Tombstone
Born: 1971 – The Elmira Pioneers are re-branded as the Elmira Royals
Royals Pull Out: September 22, 19711NO BYLINE. “KC Drops the Ax on Elmira’s Class AA Franchise”. The Star-Gazette (Elmira, NY). September 23, 1971
Replaced: 1972 (Elmira Pioneers)
First Game: April 19, 1971 (W 4-3 vs. Les Aigles de Trois-Rivieres)
Last Game: September 11, 1971 (W 2-1 vs. Les Aigles de Trois-Rivieres)
Eastern League Championships: None
Stadium
Dunn Field
Opened: 1939
Ownership & Affiliation
Owner: Kansas City Royals (Ewing Kauffman)
Major League Affiliation: Kansas City Royls
Attendance
Background
Since 1935, generations of Elmira, New York baseball teams have played under the “Pioneers” name in various minor league and amateur collegiate leagues. Aside from a handful of dreary summers with no baseball at all played at Dunn Field, there have only been two interruptions in the Pioneers brand. In 1982 and 1983, Elmira’s New York-Penn League club played under the name “Suns” because the team had been purchased by a man who made good money in the cemetery business and used it to amass a sizable but short-lived nationwide collection of minor league baseball teams all known as the Suns.

Raw data
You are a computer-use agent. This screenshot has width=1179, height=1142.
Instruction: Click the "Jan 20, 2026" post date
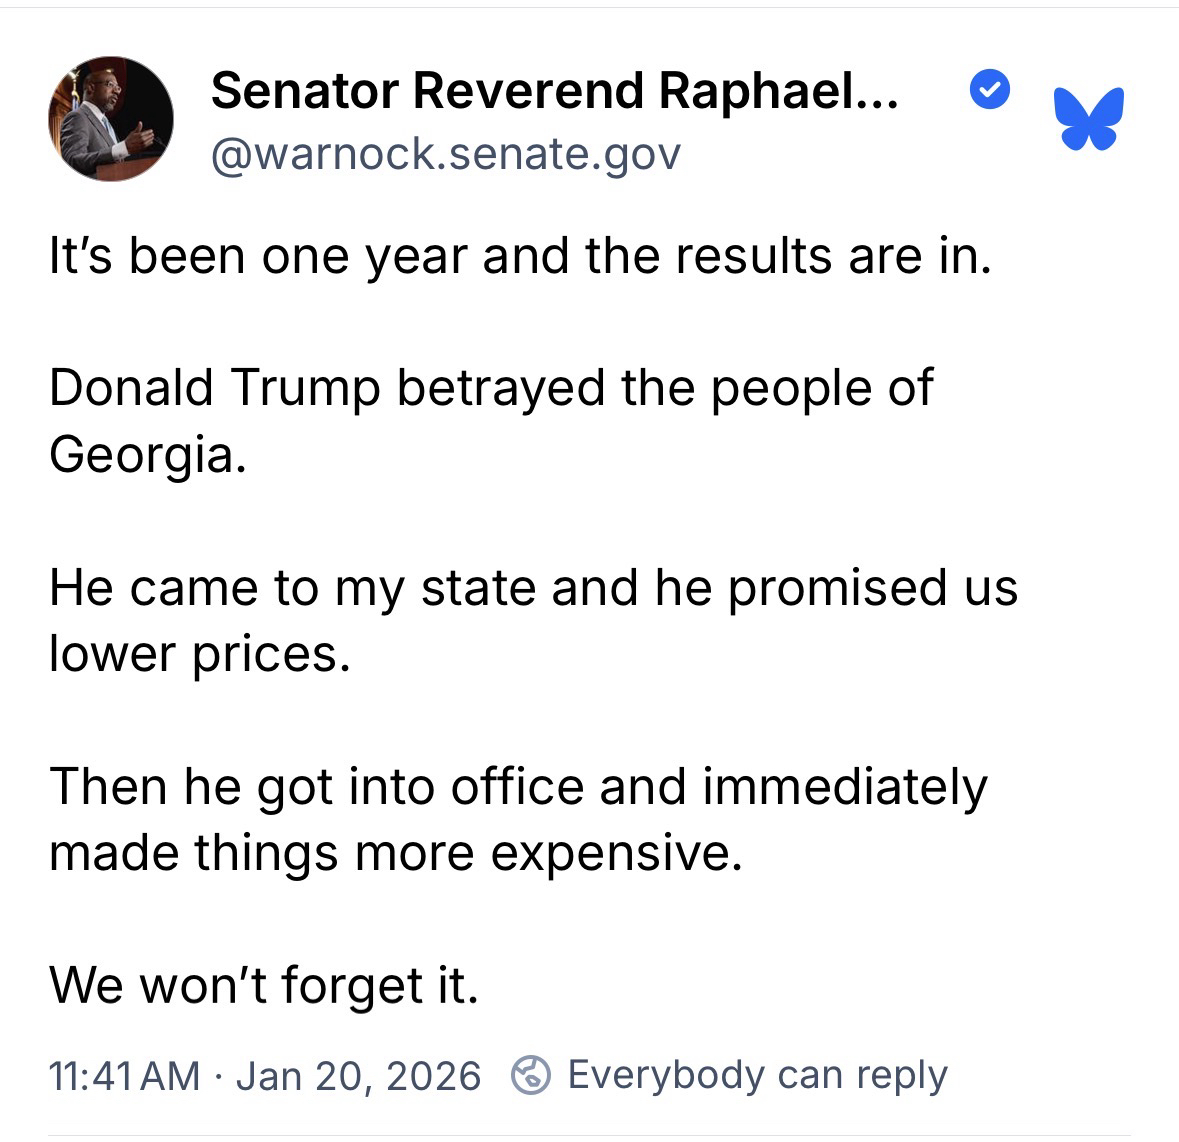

Using the information
[1] In the Elmira Royals profile, which team did the Royals face in their first game?
[2] Carry on the Elmira Royals profile after its final sentence, keeping its tone.

Outputs in order
[1] Les Aigles de Trois-Rivieres

[2]
And the other exception was the 1971 Elmira Royals of the Class AA Eastern League.
Now Elmira had some past history with the Kansas City Royals. In 1969 and 1970, the Pioneers had a split affiliation with both Kansas City and the San Diego Padres. Both were 1969 Major League expansion clubs – Kansas City in the American League and San Diego in the National League. In 1970, the Padres departed and the Royals signed an exclusive player development contract with Elmira’s local owners.
Following the 1970 season Kansas City bought out the local Elmira stockholders and dropped the Pioneers name. 1971 would be the first season that Elmira operated under directed ownership of a Major League organization since the Brooklyn Dodgers owned the Pioneers between 1950 and 1955.
Championship Summer
From a pure wins and losses standpoint, Kansas City provided Elmira with a highly competitive club under the direction of field manager Harry Malmberg, who returned from the 1970 Pioneers. This was a nice change for local fans. Malmberg’s 1970 squad finished dead last in the Eastern circuit with a dreadful 55-84 performance.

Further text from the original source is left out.